Github user itaifrenkel commented on the pull request:

    https://github.com/apache/incubator-storm/pull/177#issuecomment-50210273
  
    Unit Tests: We can follow the way storm.rb is handled in the repository (3 
copies of the same file) and translate the ruby unit tests into nodejs. I can 
see why you don't want a third window being broken. But I request to take the 
multilang cleanup into another JIRA, which leads me to ...
    
    Packaging: Deploying and upgrading ruby/python/nodejs code is really 
different than Java code. Java code in storm is JARed-with-dependencies. 
Packing nodejs code with its entire npm dependency tree and automating it with 
maven is possible, but you loose the no-need-to-do-the-compile-thingy nature of 
the language. So even if we do call gem/pip/npm install from within the maven 
build process, pack everything in a JAR and ship it with storm, I am not sure I 
would use it that way. Instead the JAR would just be pure java code pointing to 
the folder where the ruby/python/nodejs code is. And that is also the folder 
where storm.rb/py/js would be copied to. So there is no reusable component you 
can ship with storm, other than the official storm.js file that was tested to 
work with this version of Storm.
    
    Maintenance: The amount of maintenance of the multilang project is approx 
numberOfFeatures times the numberOfLanguages times the numberOfSerialization 
protocols. 
    IMO the numberOfLanguages is a strong selling point for Storm (choose the 
best language that fits your business). Both ruby/python/node have a big crowd 
of open-source developers this project can rally.
    IMO numberOfFeautres that are not data related is not a strong selling 
point. For example I would not use the storm logging or monitoring through the 
multilang protocol. If there is a problem with the multilang/storm/whatever I 
would like a nodejs library to log it to a file, or contact directly the 
monitoring server, especially as Storm does the 
fail-fast-the-worker-with-all-child-processes each time a bolt/spout has an 
uncaught exception. I doubt the multilang logging could deliver some unexpected 
error in time before the stdout pipe is closed.

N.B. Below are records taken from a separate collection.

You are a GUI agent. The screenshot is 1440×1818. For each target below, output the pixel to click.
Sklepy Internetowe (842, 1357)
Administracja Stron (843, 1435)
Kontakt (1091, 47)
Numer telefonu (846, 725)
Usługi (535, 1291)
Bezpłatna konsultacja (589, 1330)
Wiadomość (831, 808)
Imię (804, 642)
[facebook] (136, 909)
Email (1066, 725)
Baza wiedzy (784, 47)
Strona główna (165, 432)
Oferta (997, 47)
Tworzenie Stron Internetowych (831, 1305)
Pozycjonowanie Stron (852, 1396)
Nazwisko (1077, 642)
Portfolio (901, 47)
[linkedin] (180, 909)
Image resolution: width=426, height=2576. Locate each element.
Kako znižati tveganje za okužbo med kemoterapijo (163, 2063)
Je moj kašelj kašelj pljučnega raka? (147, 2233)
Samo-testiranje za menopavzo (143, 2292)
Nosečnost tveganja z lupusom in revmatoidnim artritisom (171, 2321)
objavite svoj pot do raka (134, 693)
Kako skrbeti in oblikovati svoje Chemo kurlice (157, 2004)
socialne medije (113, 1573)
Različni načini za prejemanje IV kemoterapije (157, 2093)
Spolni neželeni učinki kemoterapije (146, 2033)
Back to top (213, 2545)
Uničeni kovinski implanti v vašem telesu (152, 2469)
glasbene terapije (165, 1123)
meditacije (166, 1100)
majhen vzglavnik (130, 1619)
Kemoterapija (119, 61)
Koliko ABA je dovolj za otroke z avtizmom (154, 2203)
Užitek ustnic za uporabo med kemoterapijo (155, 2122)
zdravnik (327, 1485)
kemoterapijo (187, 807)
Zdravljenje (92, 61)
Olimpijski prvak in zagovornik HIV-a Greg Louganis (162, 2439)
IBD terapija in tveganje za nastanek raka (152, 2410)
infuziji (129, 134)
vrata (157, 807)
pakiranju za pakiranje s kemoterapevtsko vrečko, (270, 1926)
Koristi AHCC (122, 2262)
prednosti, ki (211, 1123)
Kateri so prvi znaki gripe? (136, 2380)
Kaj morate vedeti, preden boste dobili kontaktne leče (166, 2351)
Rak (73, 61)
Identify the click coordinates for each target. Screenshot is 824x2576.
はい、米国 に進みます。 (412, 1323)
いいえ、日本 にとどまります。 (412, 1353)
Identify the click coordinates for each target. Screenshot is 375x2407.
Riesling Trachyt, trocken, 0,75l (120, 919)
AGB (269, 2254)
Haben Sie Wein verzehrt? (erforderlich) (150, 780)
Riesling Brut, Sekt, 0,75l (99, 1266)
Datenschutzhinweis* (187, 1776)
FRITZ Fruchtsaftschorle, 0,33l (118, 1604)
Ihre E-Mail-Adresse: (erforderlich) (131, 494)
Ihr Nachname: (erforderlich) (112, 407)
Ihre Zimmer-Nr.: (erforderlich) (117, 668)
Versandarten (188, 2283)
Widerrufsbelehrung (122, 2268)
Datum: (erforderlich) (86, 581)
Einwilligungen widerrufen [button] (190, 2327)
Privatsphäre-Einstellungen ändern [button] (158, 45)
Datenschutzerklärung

    As for serialization protocols.... it was abstracted on the Java side 
recently which allows third party plugins to squeeze more CPU cycles with 
custom serialization protocols. That's nice, but as JSON is the only supported 
protocol by the ruby/python/nodejs implementations adding another serialization 
protocol requires a feature matrix. The proper thing to focus on Storm's core 
competency and that is Data. JSON would eventually become the bottle neck on 
the Worker juggling multiple subprocess via serialization and de-serialization 
of multilang messages. It takes approx 1% CPU core and 1ms latency per 
multilang process assuming 1 message per second (hardware dependent ofcourse). 
Instead of JSON I would pick one serialization protocol that has a heavily 
optimized Java implementation and also widely used python/node/ruby/etc 
implementations that hopefully do not require native code to install and stick 
to it. Use serialization/deserialization optimization on the java side 
(caching) 
 for better performance of the nextTuple and sync messages.